The survey, carried out by the Health Ministry in collaboration with UNICEF, collected responses online from nearly 7,000 parents and caregivers of children under the age of 2 in 34 provinces from July 4 to July 13.
The survey found that only half of the respondents had taken their children for routine immunizations in the past two months.
“Prior to the pandemic, resistance to immunizations had already increased in Indonesia, and this was exacerbated by [immunization] vaccine doubts during the pandemic,” UNICEF said in a statement on Monday.
The survey also showed a “significant shift” in parents and caregivers’ behavior in seeking immunization services.
Prior to the pandemic, according to the survey, around 90 percent of Indonesian children had availed of immunization services at community health facilities such as community health centers (Puskesmas) and integrated health services posts (Posyandu) as well as village delivery facilities (Polindes).
However, the majority of the respondents stated that they were now seeking immunization in private clinics and hospitals due to the closure of government healthcare facilities in their communities.
Respondents expressed concern about the high cost of getting immunization services at private healthcare facilities, services that would be free at public facilities.
The Health Ministry’s disease control and prevention director general, Achmad Yurianto, said public health facilities should remain open and safe during the pandemic, and called on parents not to delay giving immunizations to their children.
“If any health service facilities are temporarily closed, parents should ask local community health staff for information on the closest alternatives,” said Yurianto, who is also the former national COVID-19 spokesman, as quoted in the statement.

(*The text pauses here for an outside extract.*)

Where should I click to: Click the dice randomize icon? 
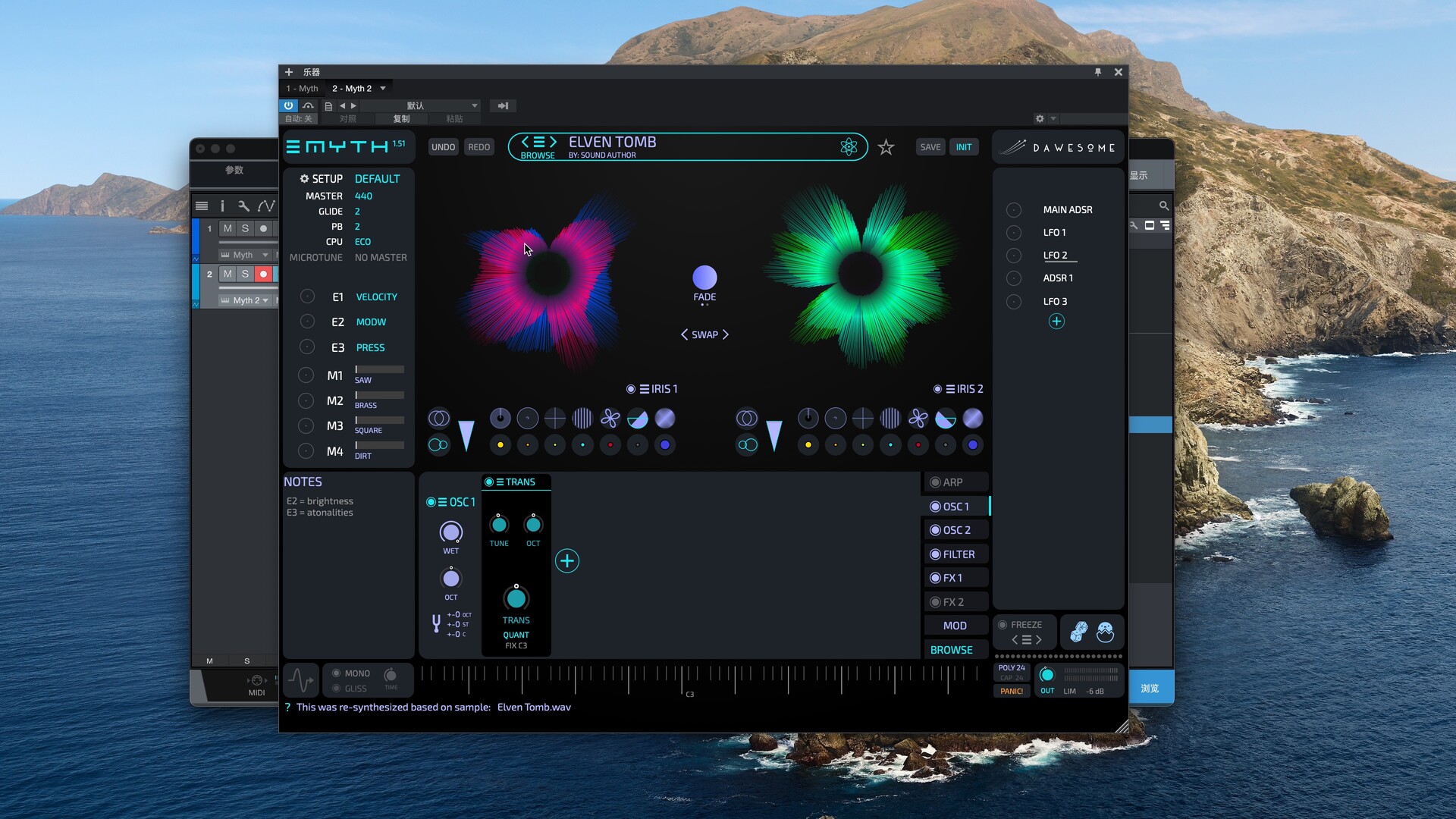[x=1078, y=631]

The survey, however, also discovered high demand for immunization, showing that some parents and caregivers had looked for alternative service points.
The survey showed that parents who had studied the safe immunization guidelines applied by health authorities were more willing to take their children for vaccinations.
UNICEF argued that investment in safe immunization and expanding the outreach of health services were important and urgent in order to ease parents’ doubts.
“During the pandemic, children must be protected against diseases that can be prevented by immunizations. We must do everything we can so that all children throughout the country can continue to receive this important service,” UNICEF representative Debora Comini said.